All Stones Cancel Out
Inputs such as [2,2] or [5,5,5,5] result in complete elimination of all stones. A buggy implementation might assume one stone always survives and attempt to access an empty heap. This solution safely checks whether the heap is empty and returns 0 if no stones remain.
Unequal Final Smash
Cases like [10,4] or [8,7] leave one surviving stone after subtraction.
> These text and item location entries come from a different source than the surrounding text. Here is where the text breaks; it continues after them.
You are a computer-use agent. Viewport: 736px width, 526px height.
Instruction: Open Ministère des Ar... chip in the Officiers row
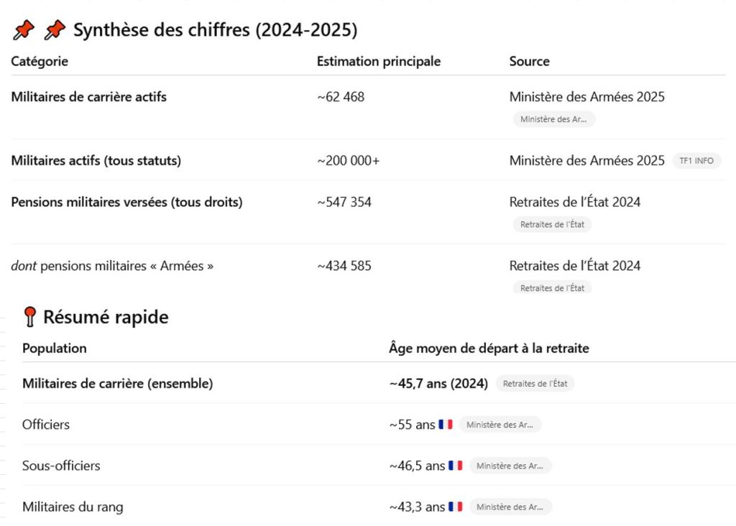(500, 425)
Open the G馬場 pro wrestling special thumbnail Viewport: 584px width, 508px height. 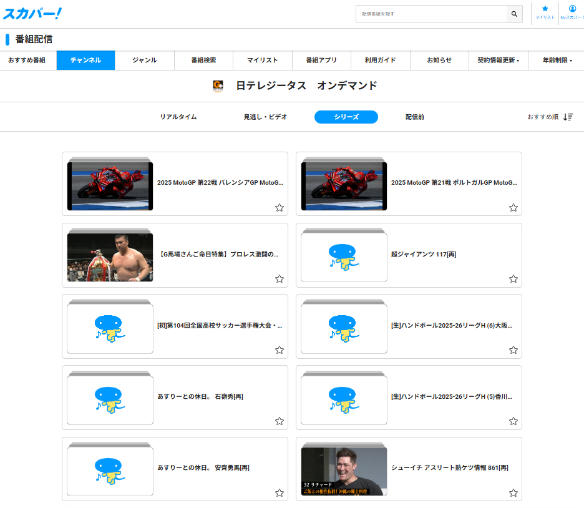[x=110, y=257]
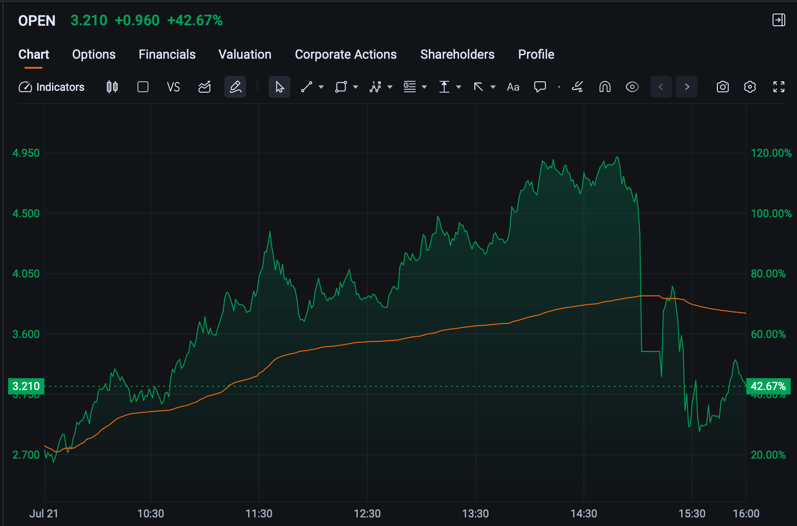Expand the measure tool dropdown arrow
The height and width of the screenshot is (526, 797).
459,87
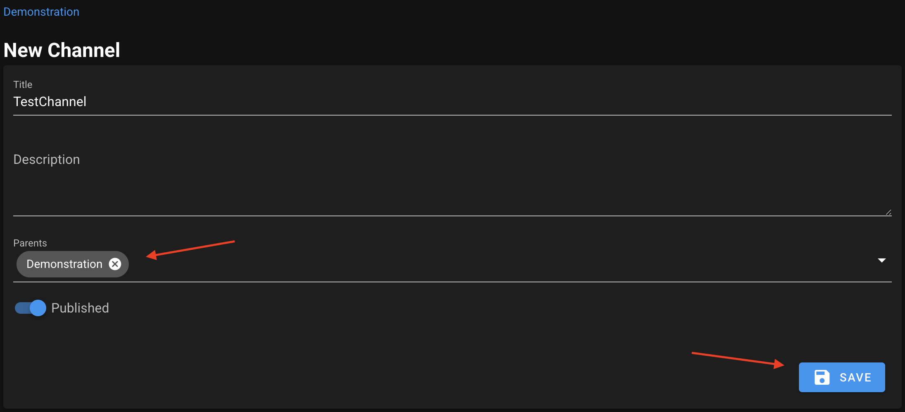Remove the Demonstration parent chip
Viewport: 905px width, 412px height.
(x=115, y=264)
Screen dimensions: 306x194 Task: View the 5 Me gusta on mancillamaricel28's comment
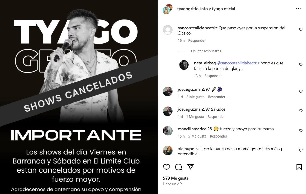[x=197, y=136]
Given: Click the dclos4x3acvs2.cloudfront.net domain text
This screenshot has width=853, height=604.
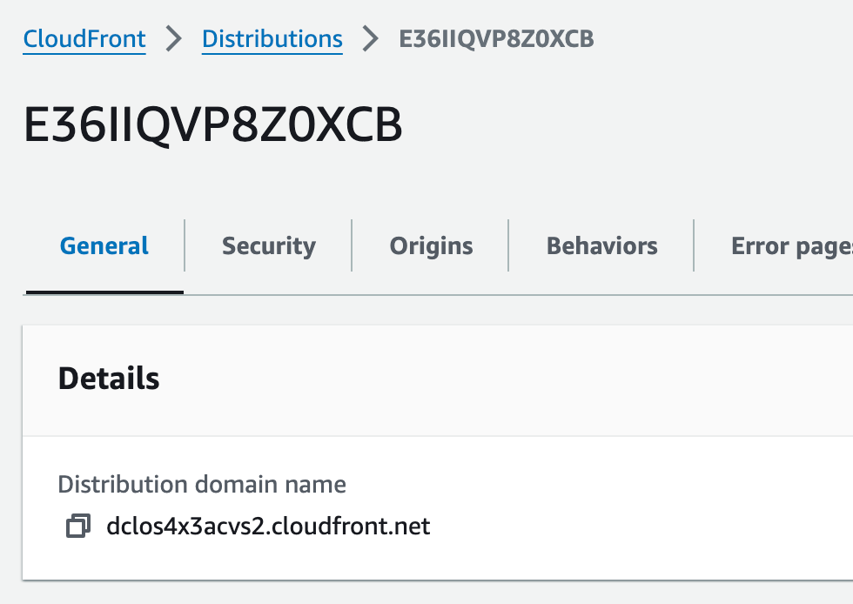Looking at the screenshot, I should (x=268, y=527).
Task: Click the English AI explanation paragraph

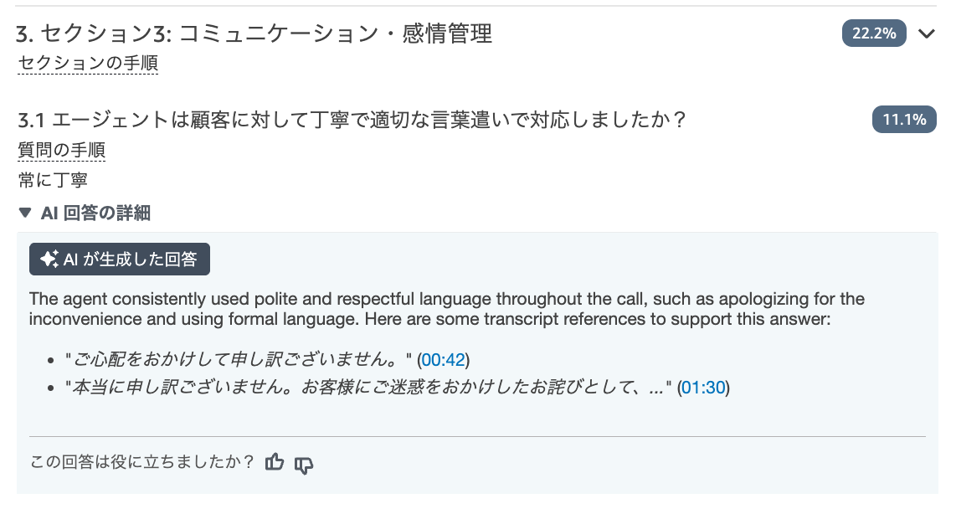Action: pos(447,309)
A common mistake is forgetting to reinsert the remaining weight into the data structure. This implementation explicitly pushes the difference back into the heap whenever the two stones are unequal.
Repeated Duplicate Values
Inputs with many repeated weights, such as [1,1,2] or [5,5,5,5], can trigger long chains of eliminations. Incorrect implementations may mishandle duplicates or fail to preserve heap ordering after updates. Because the heap automatically restores ordering after every insertion, the algorithm continues selecting the correct two heaviest stones throughout execution.